Prompt 1 →
Under what pseudonym does the writing duo Hagemann & Stitz publish, according to the Ilka Stitz biography?

Selected extract →
= Ilka Stitz =

German writer of historical thrillers (born 1960)

Ilka Stitz

Ilka Stitz (born 22 October 1960) is a German writer of historical thrillers.

== Biography ==
Stitz was born in Hanover, Germany. She studied art history, German studies and classical archaeology in Göttingen and Cologne. Her interest in Roman history and many visits to historical sites in Turkey inspired her to write historical novels.

She now resides and works in Cologne. Together with Karola Hagemann, she formed the writing duo of Hagemann & Stitz, which under the pseudonym "Malachy Hyde" has to date written six novels and five short stories.

Prompt 2 →
Please count the lines in the listing below that contain the string "Lady", treating case as significant, and reply with the number alone.

Input for this task →
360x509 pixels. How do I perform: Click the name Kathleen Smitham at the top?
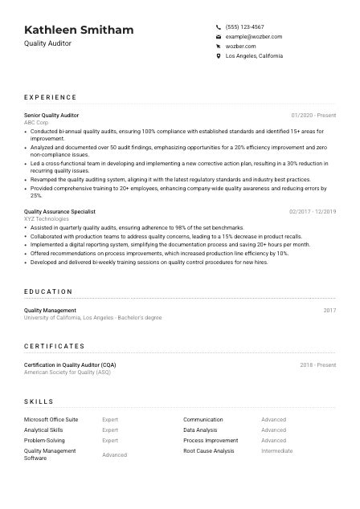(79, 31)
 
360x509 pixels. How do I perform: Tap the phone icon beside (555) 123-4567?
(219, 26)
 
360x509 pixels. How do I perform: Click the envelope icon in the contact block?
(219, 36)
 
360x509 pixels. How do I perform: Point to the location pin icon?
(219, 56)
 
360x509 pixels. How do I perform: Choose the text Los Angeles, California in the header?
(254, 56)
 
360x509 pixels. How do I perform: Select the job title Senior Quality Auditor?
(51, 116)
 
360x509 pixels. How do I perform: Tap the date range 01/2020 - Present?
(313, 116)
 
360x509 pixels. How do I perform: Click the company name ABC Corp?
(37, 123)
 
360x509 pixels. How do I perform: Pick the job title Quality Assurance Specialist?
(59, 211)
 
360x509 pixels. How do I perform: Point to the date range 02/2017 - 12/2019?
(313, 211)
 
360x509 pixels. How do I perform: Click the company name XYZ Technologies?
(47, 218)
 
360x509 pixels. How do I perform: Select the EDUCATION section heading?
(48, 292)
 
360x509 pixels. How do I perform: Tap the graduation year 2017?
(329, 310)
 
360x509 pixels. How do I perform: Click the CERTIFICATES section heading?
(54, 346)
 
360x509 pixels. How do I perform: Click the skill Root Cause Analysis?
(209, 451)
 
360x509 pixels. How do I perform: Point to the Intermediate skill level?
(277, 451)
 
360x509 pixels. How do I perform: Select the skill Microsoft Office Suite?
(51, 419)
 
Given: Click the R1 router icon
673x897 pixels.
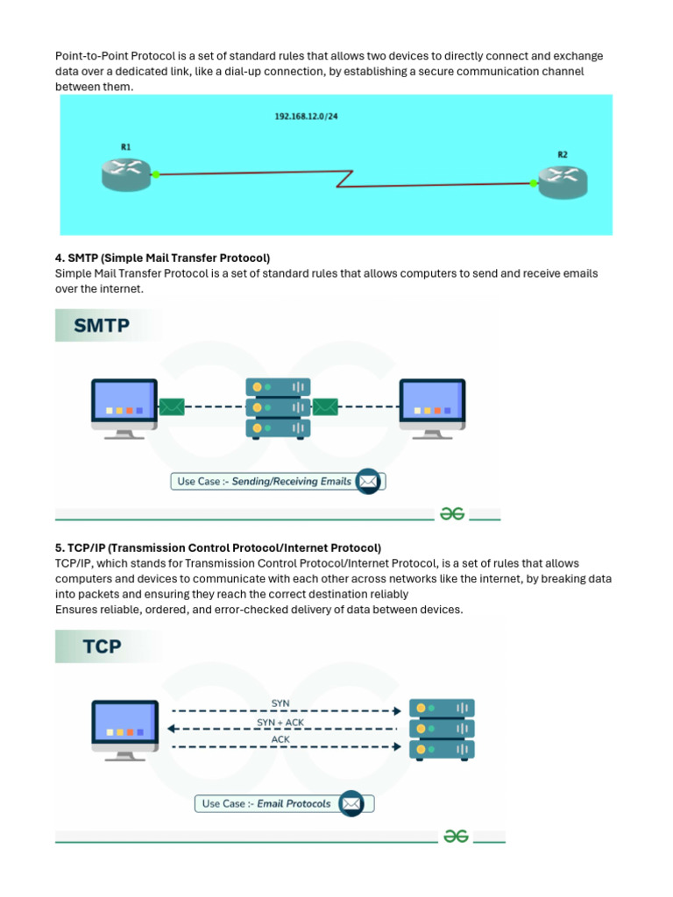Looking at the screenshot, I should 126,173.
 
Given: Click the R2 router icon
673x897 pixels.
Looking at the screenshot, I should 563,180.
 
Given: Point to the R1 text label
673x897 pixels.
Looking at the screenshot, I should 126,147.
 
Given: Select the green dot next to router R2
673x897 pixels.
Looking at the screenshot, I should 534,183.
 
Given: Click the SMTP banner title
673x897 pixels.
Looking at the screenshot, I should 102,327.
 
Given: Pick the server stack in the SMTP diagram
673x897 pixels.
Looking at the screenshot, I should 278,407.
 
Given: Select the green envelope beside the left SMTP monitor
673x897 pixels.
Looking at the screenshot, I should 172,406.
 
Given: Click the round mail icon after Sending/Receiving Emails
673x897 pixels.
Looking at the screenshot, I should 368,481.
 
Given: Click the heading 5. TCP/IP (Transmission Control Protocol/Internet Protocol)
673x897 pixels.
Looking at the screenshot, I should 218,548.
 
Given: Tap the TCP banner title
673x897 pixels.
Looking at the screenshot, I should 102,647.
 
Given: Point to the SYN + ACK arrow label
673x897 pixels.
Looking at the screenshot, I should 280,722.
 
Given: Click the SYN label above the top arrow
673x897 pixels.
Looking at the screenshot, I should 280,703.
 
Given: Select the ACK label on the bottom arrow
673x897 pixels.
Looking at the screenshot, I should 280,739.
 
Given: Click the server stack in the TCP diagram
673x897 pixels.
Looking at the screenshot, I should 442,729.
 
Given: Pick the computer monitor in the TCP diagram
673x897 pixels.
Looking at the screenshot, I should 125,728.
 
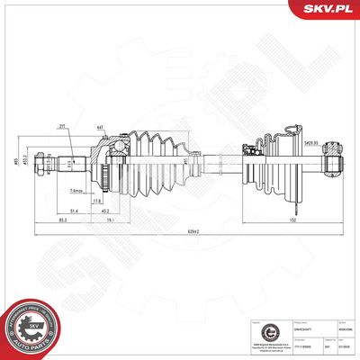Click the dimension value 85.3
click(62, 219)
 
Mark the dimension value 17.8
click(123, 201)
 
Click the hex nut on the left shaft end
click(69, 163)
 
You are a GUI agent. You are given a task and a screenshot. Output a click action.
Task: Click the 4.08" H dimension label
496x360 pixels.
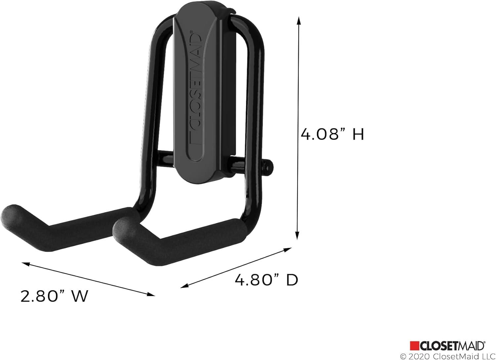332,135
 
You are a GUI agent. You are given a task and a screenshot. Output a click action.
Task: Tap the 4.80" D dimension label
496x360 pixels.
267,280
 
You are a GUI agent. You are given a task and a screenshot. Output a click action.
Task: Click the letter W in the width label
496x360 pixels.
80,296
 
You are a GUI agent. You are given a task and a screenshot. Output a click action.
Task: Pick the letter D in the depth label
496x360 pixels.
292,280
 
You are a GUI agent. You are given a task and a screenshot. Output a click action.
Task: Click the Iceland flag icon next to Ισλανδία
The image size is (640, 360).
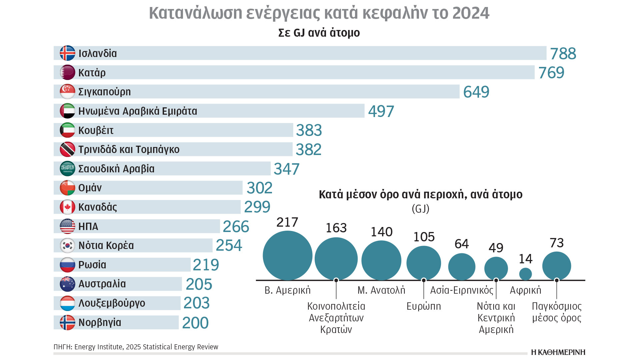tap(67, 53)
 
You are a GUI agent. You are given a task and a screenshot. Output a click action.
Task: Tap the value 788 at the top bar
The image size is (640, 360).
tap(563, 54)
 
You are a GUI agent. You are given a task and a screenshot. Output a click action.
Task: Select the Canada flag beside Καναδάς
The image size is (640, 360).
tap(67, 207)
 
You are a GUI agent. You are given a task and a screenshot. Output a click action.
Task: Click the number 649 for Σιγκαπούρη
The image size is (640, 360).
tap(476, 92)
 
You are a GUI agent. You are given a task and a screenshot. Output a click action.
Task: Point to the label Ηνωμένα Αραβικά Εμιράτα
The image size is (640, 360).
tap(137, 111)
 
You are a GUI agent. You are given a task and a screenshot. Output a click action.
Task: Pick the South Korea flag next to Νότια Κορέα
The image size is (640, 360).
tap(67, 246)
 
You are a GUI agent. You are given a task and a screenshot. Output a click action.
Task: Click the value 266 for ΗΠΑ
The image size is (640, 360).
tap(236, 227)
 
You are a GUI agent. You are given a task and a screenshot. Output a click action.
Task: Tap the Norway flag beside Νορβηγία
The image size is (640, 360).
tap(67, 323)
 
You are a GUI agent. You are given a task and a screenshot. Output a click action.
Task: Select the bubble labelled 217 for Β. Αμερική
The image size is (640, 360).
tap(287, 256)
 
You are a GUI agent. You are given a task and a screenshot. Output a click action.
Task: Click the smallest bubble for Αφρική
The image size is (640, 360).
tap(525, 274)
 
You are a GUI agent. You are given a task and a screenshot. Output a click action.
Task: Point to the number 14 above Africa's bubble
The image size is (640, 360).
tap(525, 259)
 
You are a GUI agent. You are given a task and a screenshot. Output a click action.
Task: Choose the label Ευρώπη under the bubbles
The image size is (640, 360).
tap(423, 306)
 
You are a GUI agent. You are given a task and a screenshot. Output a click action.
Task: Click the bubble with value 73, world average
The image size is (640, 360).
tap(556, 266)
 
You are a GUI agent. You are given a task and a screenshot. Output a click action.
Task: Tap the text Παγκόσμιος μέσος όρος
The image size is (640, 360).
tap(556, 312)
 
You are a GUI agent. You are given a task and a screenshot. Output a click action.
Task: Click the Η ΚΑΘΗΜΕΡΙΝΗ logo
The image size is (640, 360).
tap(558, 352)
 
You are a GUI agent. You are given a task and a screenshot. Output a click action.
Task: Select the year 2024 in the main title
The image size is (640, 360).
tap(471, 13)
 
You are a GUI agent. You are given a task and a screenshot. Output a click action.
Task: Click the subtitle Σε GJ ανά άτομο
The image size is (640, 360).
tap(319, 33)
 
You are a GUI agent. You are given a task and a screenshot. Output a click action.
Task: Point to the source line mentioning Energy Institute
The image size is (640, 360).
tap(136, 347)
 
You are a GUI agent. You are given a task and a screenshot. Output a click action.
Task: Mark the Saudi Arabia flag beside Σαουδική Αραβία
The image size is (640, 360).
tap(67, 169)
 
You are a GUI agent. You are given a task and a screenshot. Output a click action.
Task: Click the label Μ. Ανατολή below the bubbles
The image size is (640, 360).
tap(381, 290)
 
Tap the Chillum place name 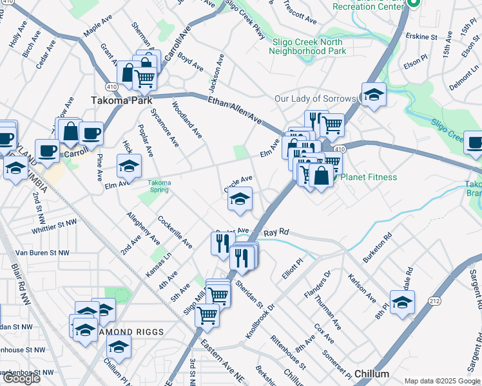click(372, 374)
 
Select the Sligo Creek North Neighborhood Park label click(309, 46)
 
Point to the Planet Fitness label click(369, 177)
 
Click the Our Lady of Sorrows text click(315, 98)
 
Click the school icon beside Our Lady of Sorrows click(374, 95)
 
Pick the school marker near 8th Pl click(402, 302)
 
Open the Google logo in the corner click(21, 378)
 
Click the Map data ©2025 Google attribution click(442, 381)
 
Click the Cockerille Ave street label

Problem solution 1 →
Malachy Hyde.

Problem solution 2 →
2